A jaka masz procedurę sprawdzania? Ja z reguły sprawdzam na Google i booking opinie z ostatniego pol roku
Przeważnie latam z TUI, oni mają recenzje na swojej stronie. Dodatkowo Google, booking etc. Im więcej tym lepiej.
Ja po takich recenzjach pojechałem z bookingu zamiast all inclusive
nasze lokalne biuro to agregat innych biur podróży i w pierwszej kolejności proponują i pokazują miejsca w których sami niedawno byli i są w stanie potwierdzić jak wygląda rzeczywistość
a rzeczywistość to czasami imprezy najebusów nad basenem do 2 w nocy albo podlewanie ś̶c̶i̶e̶k̶a̶m̶i̶ ̶ recyklingowaną pachnącą-inaczej wodą roślinności na terenie hotelu
Pro tip, który moja żona wykorzystuje przy sprawdzaniu miejsc - patrzenie na instagramie, co wrzucają ludzie, którzy właśnie są w danym miejscu.

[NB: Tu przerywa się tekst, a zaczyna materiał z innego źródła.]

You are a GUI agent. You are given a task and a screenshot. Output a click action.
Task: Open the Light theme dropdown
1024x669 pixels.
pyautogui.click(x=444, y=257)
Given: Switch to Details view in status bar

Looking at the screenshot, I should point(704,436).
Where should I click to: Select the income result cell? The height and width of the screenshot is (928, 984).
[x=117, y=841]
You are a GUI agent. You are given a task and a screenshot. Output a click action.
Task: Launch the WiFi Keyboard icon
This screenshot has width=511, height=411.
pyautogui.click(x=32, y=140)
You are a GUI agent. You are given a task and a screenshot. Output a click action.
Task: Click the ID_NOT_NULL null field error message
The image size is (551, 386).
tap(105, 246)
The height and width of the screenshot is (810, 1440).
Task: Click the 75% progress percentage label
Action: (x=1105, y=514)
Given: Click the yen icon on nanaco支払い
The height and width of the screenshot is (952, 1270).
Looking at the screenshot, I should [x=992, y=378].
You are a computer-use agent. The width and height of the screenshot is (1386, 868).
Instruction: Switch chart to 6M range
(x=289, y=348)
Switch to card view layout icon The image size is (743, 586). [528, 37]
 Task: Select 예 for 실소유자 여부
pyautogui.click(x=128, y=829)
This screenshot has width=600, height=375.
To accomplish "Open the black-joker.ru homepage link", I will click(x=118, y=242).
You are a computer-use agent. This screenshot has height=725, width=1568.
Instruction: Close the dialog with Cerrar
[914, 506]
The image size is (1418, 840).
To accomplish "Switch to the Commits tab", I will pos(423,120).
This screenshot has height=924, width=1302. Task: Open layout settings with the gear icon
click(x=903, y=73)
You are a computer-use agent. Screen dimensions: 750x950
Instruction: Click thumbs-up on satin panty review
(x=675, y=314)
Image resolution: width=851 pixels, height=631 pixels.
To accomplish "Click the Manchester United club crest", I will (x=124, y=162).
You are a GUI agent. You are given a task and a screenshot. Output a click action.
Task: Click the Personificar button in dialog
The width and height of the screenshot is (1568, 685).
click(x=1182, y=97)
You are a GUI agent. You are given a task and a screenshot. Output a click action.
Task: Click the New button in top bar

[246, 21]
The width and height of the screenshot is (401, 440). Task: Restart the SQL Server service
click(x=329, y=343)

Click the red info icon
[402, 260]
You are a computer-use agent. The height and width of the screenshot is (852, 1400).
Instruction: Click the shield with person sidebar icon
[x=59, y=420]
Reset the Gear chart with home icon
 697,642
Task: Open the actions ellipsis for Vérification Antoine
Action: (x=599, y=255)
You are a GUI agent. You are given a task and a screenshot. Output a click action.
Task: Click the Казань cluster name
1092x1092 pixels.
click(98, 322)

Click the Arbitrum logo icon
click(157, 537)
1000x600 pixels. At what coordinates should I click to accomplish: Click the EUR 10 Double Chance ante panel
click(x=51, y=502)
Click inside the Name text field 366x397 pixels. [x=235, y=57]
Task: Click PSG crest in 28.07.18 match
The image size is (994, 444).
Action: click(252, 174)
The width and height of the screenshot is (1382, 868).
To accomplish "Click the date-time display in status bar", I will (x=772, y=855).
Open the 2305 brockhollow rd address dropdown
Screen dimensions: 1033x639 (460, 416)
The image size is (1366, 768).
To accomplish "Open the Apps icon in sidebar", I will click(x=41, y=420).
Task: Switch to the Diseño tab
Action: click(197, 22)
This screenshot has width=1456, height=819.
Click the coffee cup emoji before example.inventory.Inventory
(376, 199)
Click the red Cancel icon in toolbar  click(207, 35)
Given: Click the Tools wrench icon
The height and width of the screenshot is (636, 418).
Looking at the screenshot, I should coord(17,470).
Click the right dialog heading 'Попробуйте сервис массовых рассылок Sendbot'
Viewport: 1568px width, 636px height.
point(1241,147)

Działa to zaskakująco dobrze
i YT teraz masa “influ” jest i ludzi którzy nagrywają swoje wakacje tak po prostu wiec można zobaczyć jak faktycznie wyglada hotel i jego okolice faktycznie a nie jak te 5 zdjęć jednego wyremontowanego pokoju pod publikę
Nie przesadzacie trochę? Przecież to poniżej tysiąca złotych za dobę. W miarę porządny sieciówkowy hotel kosztuje min sześć stów za dobę. Przecież nikt nikomu nie każe jechać na trzy miesiące.